──────── DATA FOR THIS TASK ────────
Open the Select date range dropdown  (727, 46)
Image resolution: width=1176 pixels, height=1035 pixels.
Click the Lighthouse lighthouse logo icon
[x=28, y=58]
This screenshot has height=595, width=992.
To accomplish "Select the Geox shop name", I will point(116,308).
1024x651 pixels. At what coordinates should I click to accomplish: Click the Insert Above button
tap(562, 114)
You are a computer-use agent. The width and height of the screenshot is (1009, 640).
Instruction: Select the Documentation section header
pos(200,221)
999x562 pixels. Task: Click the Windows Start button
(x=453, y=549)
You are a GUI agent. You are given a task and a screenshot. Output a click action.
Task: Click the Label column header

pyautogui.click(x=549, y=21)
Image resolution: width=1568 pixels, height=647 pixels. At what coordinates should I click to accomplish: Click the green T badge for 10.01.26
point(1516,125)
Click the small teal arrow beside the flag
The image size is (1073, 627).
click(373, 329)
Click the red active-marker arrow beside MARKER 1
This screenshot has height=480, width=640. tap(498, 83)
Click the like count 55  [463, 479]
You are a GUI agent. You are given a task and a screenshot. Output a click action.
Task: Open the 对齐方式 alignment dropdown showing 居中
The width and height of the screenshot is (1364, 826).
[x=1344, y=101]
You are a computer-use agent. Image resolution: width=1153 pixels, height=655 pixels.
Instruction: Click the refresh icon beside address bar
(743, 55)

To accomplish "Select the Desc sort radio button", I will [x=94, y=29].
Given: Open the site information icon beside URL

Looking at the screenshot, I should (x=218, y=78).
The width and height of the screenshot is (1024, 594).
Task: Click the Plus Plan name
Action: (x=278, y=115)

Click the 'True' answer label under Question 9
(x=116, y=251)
────────
Repeat, exactly as they stand, the line that contains "Given: Open the" and all the lines after it in the data above.

* _EXPECTED ANSWER_:
Given: Open the site information icon beside URL

Looking at the screenshot, I should (x=218, y=78).
The width and height of the screenshot is (1024, 594).
Task: Click the Plus Plan name
Action: (x=278, y=115)

Click the 'True' answer label under Question 9
(x=116, y=251)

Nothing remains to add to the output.